Les Contemporáneos, au Mexique, vont ainsi revendiquer une tradition cosmopolite. Dans cette revendication, la poésie baroque, ressentie comme oubliée, devient l’objet d’une recherche, qui se cristallise notamment avec les relectures de Góngora et de Sor Juana. Dans le cas de la nonne hiéronymite, elle deviendra même une pierre fondamentale dans la construction d’une identité culturelle mexicaine, intégrant ainsi pleinement la tradition poétique du pays.

Le cosmopolitisme est en même temps un classicisme. Il s’agit d’une originalité comprise comme un retour aux origines, incarnés par la tradition. Ceci implique la lecture des classiques.

De façon générale, notons que les critiques qui ont visé la littérature baroque ont des traits communs, et font partie de certaines visions rétrospectives propres à l’histoire de la littérature et à des anthologies. Comme exemple, citons un critique français, qui à la fin du XIXème siècle applique un jugement au classique médiéval de Guillaume Machaut, le Livre du Voir Dit, avec des termes qui rappellent les critiques appliquées au gongorisme. Il s’agit de Luis Petit de Julleville qui, en 1896, s’exprime sur le Voir Dit en ces termes : « d’insupportables longueurs », « si la langue en était moins vieille et la prolixité moins fastidieuse », « la complexité un peu maladive », « C’est de la poésie de décadence »676. Ces expressions sont intéressantes pour illustrer comment certains critiques prennent des distances par rapport à des œuvres d’autres époques qu’ils ne comprennent pas : le jugement négatif dévoile leur incompréhension. À noter aussi l’accusation qui concerne la « décadence » : ce terme fait référence à ce qui est révolu dans le temps et qui va vers sa disparition. Comme élément classique, soulignant la racine hispanique de la tradition mexicaine, Gorostiza mentionne l'hendécasyllabe677, ainsi que les « coplas » de Jorge Manrique.678 Il mentionne aussi, pour désigner en 1937 un recueil de Torres Bodet, les « formas tradicionales de la poesía castellana –el heptámetro, el romance, la silva »679, qui sont des « concreciones seculares del idioma ».680 Ailleurs, il mentionne des « metros tradicionales, como el endecasílabo o el alejandrino ».681 Gorostiza est conscient d’écrire dans la lignée de la littérature hispanique, ce qui se manifeste sans ambiguïté dans les formes métriques. Nous verrons dans le deuxième mouvement de cette étude comment la question métrique permet de relier « Muerte sin fin » avec la littérature baroque, et en particulier à la poésie de Sor Juana, en passant par le Modernismo, à travers l’étude de la silve.

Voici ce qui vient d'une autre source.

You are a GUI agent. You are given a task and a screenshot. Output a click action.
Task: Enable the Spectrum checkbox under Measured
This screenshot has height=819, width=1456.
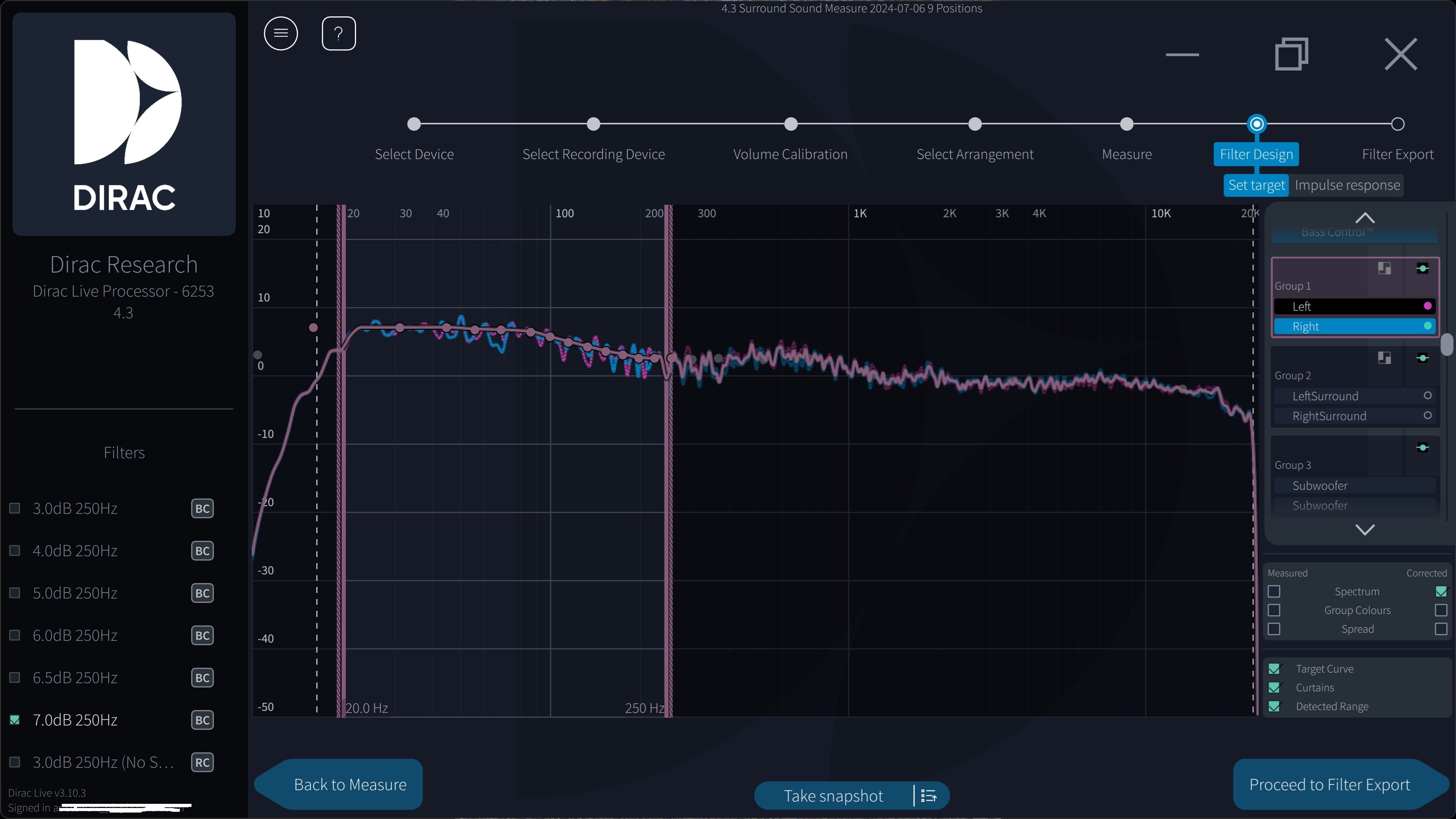click(1274, 591)
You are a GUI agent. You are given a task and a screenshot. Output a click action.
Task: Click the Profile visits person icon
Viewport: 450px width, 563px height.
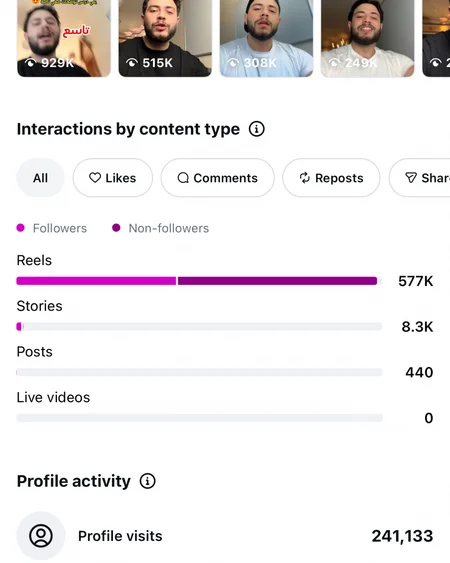click(x=41, y=536)
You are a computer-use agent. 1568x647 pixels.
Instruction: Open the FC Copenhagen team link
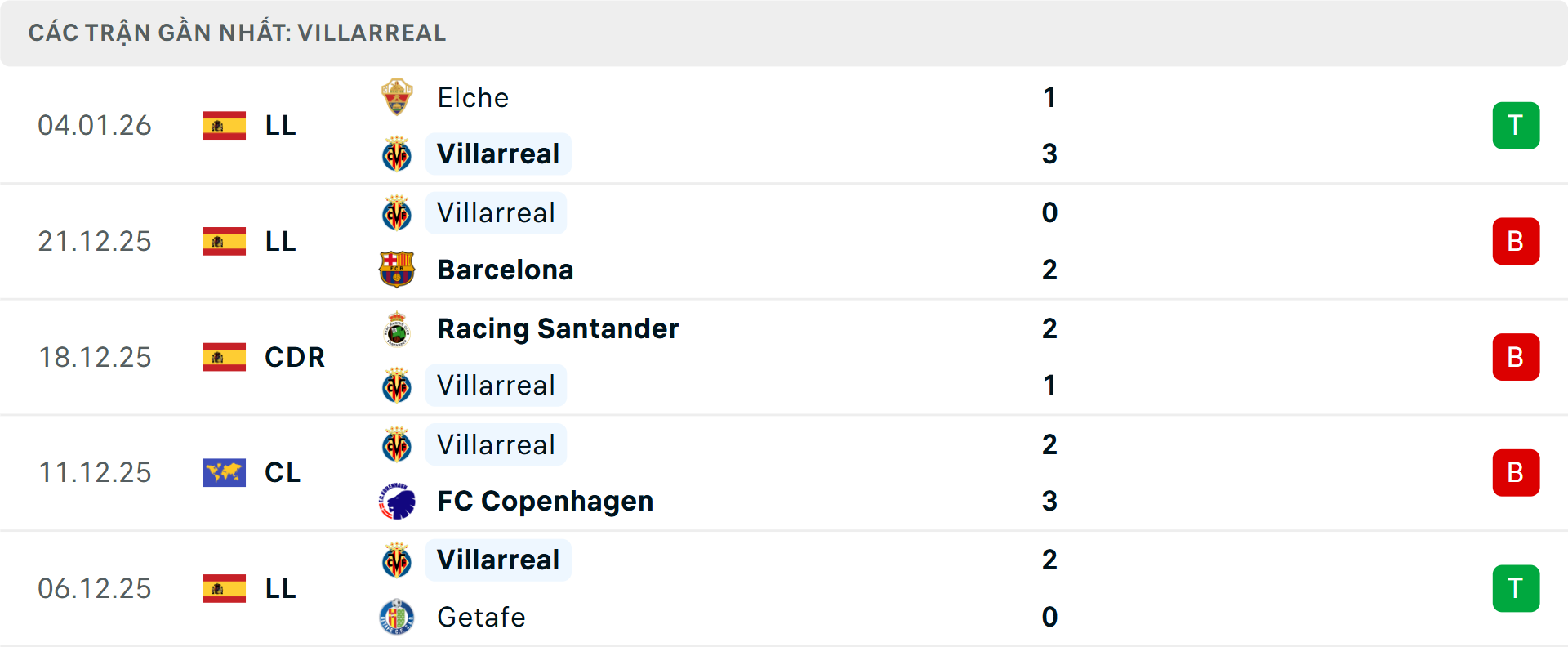(545, 501)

676 Louis PETIT DE JULLEVILLE, Histoire de la Langue et de la Littérature françaises des origines à 1900, Paris, Armand Colin, 1896, chap. VII, p. 340. Cité dans Guillaume de MACHAUT, Le Livre du Voir Dit, Paris, Le Livre de Poche, 1999, p. 8.

677 José GOROSTIZA, « Francisco González Guerrero, poeta », section « Torre de Señales », El Universal Ilustrado, 12 février 1931. Cité à partir de : José GOROSTIZA, Poesía y prosa, Mexico, Siglo XXI, 2007, p. 293.

678 Ibid., p. 294.

679 José GOROSTIZA, « La poesía actual de México. Torres Bodet: Cripta », El Nacional, 20 et 27 juin, et 4 juillet 1937. Cité à partir de : José GOROSTIZA, Poesía y prosa, Mexico, Siglo XXI, 2007, p. 305.

680 Id.

681 José GOROSTIZA, « Las Rubaiyat », prologue de Gorostiza à : Omar KHAYYAM, Rubaiyat, Mexico. Cité à partir de : José GOROSTIZA, Poesía y prosa, Mexico, Siglo XXI, 2007, p. 312.